A more robust conditioned pain modulation (CPM) response—a measure of descending (inhibitory) pain pathways—was associated with worse dry eye (DE) metrics, according to a study, suggesting that CPM is intact or even upregulated in DE.

“In our practice, we see patients who complain of DE symptoms, but upon further examination of the ocular surface, we are not able to find the source of their symptoms,” says study co-author Anat Galor, MD, MSPH, Staff Physician and Ophthalmologist at the Miami Veteran Affairs Medical Center, and Professor of Ophthalmology at the University of Miami. “However, the reverse is also true. Upon examining patients who do not complain of DE symptoms, we often find ocular abnormalities. We hypothesize that the missing piece of the puzzle that underlies these discrepancies are abnormalities in peripheral and central nerves that connect the cornea to the brain. Our overall research focuses on studying nerve function in individuals with painful DE symptoms to detect when nerve abnormalities contribute to symptoms.”

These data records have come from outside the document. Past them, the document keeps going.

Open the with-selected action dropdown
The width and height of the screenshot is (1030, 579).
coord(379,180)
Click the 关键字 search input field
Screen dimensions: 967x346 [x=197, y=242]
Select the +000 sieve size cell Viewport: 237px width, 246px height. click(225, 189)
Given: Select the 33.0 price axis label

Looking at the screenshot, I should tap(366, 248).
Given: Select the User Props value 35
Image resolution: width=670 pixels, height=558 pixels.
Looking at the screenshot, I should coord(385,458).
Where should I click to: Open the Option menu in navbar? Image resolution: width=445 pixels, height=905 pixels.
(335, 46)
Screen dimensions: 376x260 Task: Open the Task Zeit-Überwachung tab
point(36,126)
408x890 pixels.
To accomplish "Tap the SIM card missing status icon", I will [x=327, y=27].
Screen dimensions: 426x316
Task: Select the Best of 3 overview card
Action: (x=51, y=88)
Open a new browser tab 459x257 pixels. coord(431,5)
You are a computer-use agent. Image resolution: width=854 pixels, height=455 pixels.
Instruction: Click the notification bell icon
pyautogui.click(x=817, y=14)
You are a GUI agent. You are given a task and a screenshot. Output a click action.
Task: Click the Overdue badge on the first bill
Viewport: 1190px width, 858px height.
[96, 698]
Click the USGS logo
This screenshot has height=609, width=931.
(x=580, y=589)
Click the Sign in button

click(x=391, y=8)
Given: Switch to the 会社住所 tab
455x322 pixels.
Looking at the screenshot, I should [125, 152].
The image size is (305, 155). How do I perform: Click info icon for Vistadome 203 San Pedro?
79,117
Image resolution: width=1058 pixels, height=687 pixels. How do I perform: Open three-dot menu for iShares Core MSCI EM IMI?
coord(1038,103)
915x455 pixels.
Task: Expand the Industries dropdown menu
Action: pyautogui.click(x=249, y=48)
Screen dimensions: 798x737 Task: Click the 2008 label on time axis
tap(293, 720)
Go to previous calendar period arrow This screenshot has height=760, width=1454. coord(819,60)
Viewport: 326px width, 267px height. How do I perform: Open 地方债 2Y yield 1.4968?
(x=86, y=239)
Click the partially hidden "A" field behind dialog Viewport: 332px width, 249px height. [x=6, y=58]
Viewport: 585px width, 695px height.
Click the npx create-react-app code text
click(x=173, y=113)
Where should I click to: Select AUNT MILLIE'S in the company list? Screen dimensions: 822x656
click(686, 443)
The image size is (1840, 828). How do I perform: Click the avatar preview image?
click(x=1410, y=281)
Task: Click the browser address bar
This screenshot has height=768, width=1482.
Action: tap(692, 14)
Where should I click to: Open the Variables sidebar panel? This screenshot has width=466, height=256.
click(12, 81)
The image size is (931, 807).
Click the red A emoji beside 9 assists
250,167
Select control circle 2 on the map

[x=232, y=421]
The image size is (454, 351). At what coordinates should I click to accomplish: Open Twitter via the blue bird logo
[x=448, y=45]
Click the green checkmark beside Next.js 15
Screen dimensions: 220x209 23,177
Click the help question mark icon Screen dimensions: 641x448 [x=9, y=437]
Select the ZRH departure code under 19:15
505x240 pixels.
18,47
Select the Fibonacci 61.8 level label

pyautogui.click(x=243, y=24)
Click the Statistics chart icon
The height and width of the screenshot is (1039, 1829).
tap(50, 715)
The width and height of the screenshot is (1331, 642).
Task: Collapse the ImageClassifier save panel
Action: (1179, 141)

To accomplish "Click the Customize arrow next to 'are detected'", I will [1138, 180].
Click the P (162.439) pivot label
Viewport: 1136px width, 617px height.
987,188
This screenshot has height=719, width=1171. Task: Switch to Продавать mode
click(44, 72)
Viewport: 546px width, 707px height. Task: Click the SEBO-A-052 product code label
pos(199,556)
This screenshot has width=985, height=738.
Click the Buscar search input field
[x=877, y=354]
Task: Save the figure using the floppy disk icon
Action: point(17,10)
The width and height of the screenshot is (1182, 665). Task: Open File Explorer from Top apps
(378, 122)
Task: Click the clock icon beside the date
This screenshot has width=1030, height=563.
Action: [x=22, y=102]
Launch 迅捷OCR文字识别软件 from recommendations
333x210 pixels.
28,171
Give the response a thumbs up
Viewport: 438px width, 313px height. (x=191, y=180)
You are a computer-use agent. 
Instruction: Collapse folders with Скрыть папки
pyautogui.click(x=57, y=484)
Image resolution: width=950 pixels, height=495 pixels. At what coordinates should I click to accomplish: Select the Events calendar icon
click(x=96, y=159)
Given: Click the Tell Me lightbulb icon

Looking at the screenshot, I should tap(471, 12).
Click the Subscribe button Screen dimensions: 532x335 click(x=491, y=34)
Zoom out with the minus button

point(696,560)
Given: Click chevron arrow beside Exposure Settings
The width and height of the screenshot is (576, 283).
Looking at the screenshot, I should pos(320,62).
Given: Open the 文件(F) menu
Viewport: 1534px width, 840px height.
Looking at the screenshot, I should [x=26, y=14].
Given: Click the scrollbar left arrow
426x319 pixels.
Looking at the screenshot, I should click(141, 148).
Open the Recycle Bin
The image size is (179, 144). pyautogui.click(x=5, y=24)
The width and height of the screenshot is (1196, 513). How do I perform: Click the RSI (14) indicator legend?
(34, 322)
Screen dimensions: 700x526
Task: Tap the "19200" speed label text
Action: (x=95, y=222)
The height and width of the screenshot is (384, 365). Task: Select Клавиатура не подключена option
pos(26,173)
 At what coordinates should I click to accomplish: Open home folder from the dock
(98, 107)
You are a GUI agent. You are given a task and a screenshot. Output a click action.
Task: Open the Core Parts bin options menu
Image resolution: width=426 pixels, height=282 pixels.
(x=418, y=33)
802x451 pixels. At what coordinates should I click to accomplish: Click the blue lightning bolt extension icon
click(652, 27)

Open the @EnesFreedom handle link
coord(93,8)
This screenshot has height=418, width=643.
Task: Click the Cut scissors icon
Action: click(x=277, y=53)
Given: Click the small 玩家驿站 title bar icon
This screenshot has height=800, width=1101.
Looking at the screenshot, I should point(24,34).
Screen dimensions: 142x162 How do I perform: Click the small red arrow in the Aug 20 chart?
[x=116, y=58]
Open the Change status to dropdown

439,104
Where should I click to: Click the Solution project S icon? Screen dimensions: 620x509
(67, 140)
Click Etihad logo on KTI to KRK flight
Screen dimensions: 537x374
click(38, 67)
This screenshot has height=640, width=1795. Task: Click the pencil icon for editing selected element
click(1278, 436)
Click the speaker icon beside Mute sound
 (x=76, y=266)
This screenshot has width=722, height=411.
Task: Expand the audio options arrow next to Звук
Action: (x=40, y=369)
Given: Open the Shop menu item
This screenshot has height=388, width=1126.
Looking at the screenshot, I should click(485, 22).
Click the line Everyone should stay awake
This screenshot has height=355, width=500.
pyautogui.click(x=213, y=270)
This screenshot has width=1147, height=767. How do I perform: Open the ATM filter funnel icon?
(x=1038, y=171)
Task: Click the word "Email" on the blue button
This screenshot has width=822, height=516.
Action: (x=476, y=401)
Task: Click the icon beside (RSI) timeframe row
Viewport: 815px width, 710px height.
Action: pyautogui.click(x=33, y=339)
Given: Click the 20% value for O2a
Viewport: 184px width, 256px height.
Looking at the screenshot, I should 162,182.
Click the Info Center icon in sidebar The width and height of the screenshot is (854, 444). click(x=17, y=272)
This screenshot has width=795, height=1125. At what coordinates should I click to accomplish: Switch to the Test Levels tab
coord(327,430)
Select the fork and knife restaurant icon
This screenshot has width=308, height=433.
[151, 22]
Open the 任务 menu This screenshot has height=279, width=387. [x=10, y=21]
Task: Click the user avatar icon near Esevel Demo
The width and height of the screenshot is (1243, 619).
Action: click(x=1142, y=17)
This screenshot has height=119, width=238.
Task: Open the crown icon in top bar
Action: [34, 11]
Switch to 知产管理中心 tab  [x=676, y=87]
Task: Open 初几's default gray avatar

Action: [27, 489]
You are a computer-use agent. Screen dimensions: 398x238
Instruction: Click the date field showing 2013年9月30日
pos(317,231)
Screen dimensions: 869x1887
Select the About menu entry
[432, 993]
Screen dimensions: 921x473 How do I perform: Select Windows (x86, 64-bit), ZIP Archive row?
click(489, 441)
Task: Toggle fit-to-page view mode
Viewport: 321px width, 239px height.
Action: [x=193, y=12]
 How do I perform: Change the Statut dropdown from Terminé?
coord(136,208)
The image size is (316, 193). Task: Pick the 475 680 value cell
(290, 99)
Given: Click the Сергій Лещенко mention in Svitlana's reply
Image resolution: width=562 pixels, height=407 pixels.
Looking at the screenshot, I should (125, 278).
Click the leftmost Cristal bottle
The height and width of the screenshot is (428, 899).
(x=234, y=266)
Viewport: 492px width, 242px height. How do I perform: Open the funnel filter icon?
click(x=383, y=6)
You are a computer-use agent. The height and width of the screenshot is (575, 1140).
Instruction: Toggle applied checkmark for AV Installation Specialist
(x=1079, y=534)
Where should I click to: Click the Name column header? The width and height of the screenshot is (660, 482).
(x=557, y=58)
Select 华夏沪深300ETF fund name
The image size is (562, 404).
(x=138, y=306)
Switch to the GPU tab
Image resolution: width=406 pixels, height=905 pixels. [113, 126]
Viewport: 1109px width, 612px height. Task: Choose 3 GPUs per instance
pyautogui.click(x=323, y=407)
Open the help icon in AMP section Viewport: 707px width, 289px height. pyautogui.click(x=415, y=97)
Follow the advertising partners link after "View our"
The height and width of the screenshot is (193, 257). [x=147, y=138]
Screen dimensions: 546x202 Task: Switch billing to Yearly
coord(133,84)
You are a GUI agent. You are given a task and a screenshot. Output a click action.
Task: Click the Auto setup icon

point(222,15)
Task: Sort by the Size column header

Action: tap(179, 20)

Findings Misaligned With Original Theory

For the study, Dr. Galor and colleagues specifically explored the connection between CPM responses and DE symptoms to examine if abnormalities in descending inhibitory pathways contribute to DE symptoms. The researchers conducted a cross-sectional study of 268 patients from October 2017 to August 2018. DE metrics were assessed via the Dry Eye Questionnaire (DEQ-5), numerical rating scales for eye pain intensity, and an ocular surface exam. CPM was assessed with a noxious (heat) stimulus, followed by a noxious conditioning (cold water bath) stimulus, and again followed by the original noxious stimulus at the forehead and forearm. Pain inhibition was considered a normal response.

The study team found a significant negative association between forehead CPM intensity ratings and DEQ5 responses (r = -0.22, P<.05). Forehead CPM intensity was also significantly associated with average eye pain intensity throughout 1 week (r = -0.18, P<.05). Similar findings were detected for forearm CPM unpleasantness ratings, which negatively correlated with eye pain (r = -0.26) and evoked pain severity due to light (r = -0.20), both <0.05. The findings indicate that individuals with more severe symptoms have a more robust CPM response, a finding opposite of what was originally theorized.

“Despite the unexpected findings, we concur that nerve dysfunction is a contributor to painful DE symptoms in some individuals and that we need better diagnostic tests to determine the presence and location of nerve abnormalities,” Dr. Galor says. “In this way, we can develop precision-based treatments for our patients.”